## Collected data

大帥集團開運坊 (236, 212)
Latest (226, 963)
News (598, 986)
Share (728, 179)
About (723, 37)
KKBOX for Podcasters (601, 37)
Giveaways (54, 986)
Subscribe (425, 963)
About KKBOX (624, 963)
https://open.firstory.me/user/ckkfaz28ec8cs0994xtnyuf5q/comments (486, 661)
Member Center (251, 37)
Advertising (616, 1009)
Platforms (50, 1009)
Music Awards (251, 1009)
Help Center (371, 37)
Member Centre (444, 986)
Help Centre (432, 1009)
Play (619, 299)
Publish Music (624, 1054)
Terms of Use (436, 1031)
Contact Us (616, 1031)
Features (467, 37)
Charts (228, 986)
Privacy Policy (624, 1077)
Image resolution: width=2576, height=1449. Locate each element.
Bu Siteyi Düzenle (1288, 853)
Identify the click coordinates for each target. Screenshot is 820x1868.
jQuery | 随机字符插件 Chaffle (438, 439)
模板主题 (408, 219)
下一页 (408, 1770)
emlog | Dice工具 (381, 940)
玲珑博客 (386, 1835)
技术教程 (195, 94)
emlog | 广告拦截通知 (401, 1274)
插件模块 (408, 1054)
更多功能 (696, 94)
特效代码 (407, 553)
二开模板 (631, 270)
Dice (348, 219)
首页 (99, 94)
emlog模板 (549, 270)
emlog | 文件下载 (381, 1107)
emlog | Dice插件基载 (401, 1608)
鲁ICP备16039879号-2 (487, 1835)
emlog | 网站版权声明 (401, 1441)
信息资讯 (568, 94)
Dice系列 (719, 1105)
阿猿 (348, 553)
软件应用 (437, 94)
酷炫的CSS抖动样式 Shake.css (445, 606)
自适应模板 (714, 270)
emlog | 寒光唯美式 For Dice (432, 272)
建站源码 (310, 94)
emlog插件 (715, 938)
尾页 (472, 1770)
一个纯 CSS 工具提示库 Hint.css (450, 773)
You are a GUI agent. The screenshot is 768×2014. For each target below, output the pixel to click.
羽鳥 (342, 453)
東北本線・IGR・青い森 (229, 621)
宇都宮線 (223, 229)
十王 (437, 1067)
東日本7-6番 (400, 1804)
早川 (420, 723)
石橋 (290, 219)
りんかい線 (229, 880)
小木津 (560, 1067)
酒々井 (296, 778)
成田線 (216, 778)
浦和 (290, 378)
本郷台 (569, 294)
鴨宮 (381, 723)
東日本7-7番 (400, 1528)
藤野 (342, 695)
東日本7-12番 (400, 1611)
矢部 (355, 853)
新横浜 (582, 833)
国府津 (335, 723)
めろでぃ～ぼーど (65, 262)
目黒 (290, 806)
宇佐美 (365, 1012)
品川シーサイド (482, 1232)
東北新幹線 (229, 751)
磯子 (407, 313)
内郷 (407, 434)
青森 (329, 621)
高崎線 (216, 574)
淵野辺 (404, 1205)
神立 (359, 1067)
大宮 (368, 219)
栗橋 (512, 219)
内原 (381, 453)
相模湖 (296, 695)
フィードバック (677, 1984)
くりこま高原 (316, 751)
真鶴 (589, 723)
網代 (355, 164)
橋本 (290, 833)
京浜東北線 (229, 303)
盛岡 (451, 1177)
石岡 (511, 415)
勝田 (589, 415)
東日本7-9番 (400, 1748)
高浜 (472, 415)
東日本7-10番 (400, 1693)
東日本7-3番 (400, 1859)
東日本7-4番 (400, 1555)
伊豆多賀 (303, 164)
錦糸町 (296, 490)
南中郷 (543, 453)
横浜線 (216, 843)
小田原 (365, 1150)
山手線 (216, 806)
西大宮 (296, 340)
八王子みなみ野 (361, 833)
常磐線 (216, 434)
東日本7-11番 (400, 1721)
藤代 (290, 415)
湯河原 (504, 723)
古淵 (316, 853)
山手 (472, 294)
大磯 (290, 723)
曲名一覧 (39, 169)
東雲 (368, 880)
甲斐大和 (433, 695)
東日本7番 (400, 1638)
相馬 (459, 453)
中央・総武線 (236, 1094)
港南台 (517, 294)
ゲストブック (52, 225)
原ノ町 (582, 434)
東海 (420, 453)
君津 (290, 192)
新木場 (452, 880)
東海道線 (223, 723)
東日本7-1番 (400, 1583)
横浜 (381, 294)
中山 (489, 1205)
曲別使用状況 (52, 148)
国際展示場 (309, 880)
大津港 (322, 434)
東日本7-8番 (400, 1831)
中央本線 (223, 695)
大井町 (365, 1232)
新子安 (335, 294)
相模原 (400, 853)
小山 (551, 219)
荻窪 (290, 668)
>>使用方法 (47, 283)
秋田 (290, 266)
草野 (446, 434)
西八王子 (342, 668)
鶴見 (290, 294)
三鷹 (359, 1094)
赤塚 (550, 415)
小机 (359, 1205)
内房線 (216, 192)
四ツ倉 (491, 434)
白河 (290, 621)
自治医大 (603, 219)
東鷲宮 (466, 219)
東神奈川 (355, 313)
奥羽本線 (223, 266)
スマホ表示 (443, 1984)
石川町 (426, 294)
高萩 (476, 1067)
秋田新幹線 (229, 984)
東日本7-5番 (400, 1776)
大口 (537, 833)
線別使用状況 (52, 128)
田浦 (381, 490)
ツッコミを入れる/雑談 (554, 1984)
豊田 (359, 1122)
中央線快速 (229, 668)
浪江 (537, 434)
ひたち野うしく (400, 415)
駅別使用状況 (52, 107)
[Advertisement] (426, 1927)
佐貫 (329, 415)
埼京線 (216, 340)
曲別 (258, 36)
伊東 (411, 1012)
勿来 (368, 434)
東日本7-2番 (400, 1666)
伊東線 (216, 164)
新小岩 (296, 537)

## Work task
Could you output exactly the lines from the one containing "線別使用状況 (52, 128)" to the end of the entries above, both included, and no others?

## Solved problem
線別使用状況 (52, 128)
田浦 (381, 490)
ツッコミを入れる/雑談 (554, 1984)
豊田 (359, 1122)
中央線快速 (229, 668)
浪江 (537, 434)
ひたち野うしく (400, 415)
駅別使用状況 (52, 107)
[Advertisement] (426, 1927)
佐貫 (329, 415)
埼京線 (216, 340)
曲別 (258, 36)
伊東 (411, 1012)
勿来 (368, 434)
東日本7-2番 (400, 1666)
伊東線 (216, 164)
新小岩 (296, 537)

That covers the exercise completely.